M.P.: Materials are the most interesting things. I try to use the things we use in city life, during the construction of the cities. Tar, for example. And I use acrylic too. I want to use materials that have to do with architecture and its construction of space. Materials talk about the world and its components.


«I like to think that places, which are stable things, can be moved. This can be done through our body and memory.»


F.I.: I've also seen the maquette of a labyrinth in your studio, it seems to be something different from what you told me about.
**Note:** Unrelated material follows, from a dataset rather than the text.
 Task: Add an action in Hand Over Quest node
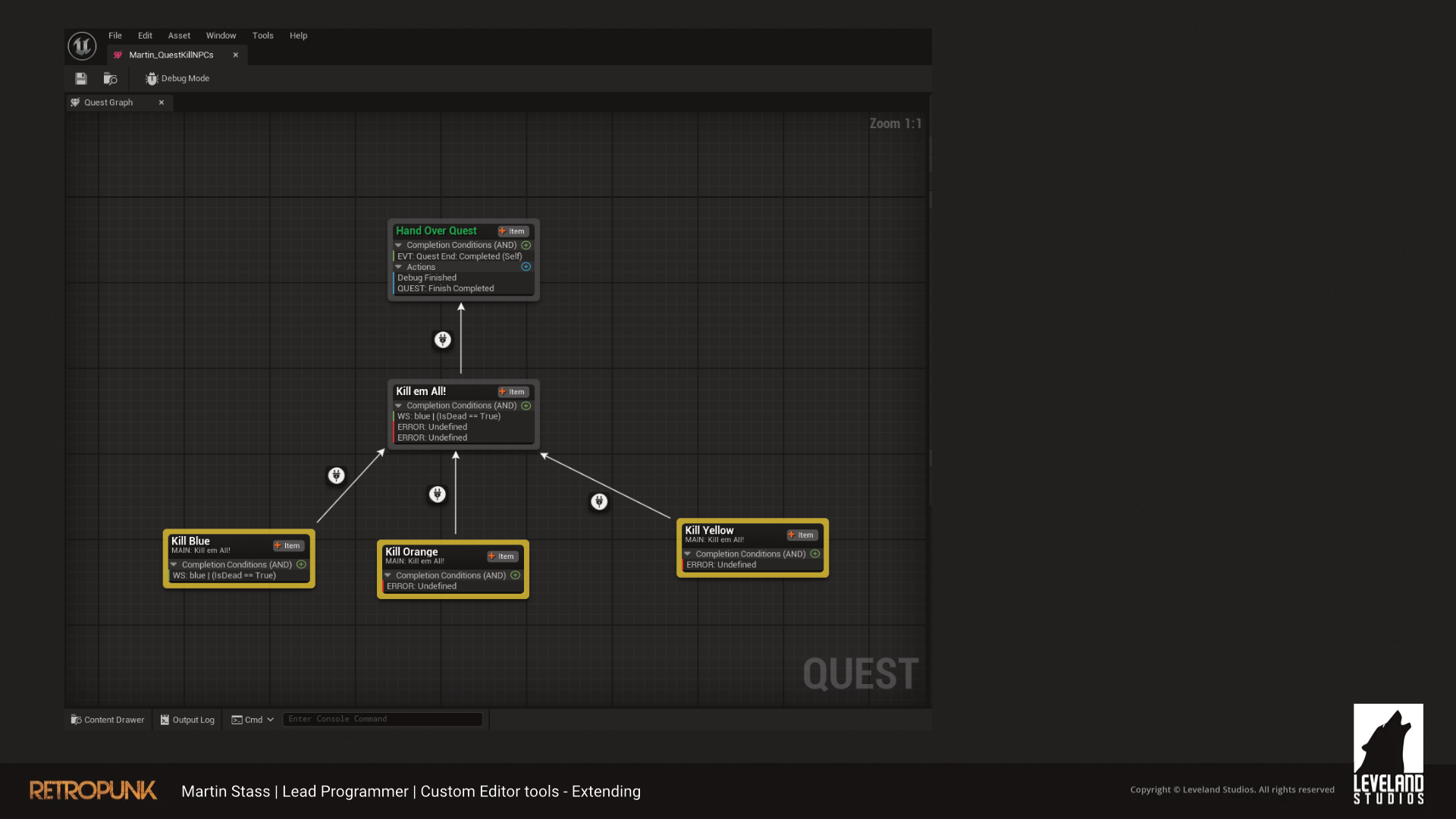526,267
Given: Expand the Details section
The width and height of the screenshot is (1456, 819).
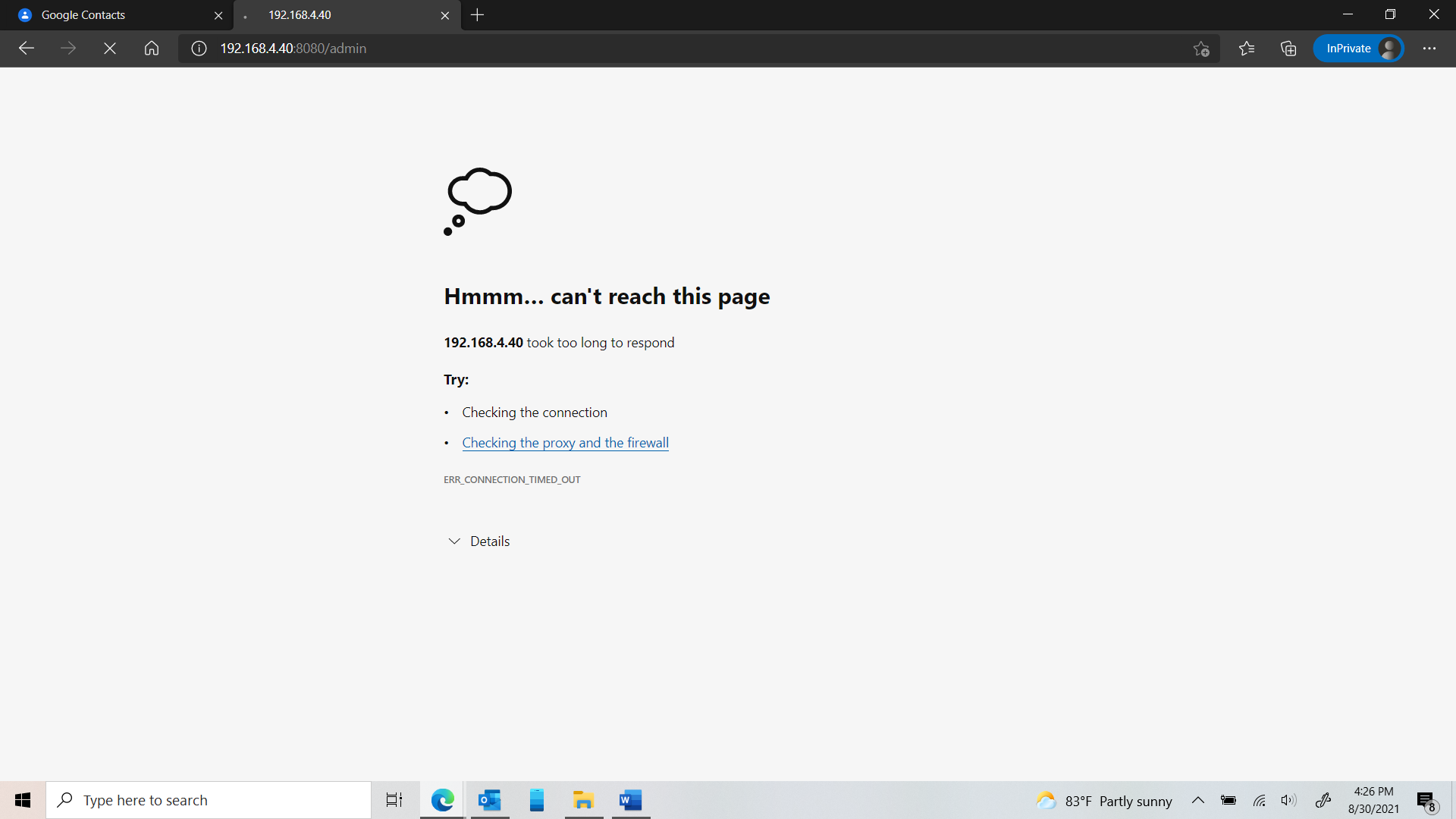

M.P.: It relates to the last exhibition in Paris, “Afriques Capitales”, it’s a scale model of the project I presented. The labyrinth is suspended, it doesn’t lie on the ground and it remains 4 inches off it. People who get through the maze can run into each other, but they can’t walk it together: there’s not enough space in the corridors. To me it perfectly describes the loneliness you can feel when you’re in urban world. Labyrinth for me is the opposite of an architecture: the architectural object is something physical and present, static, it can’t be moved. It forces us to go around it to get to the other side, it seems like an obstacle, while my labyrinth can be traversed, since its walls can shift. Your perception of it changes once you go in, from the outside it looks solid and opaque, but from the inside you can sense its transparency, so finally it will give you the impression of being lightweight and phantasmatic. It’s something present, but it’s not there.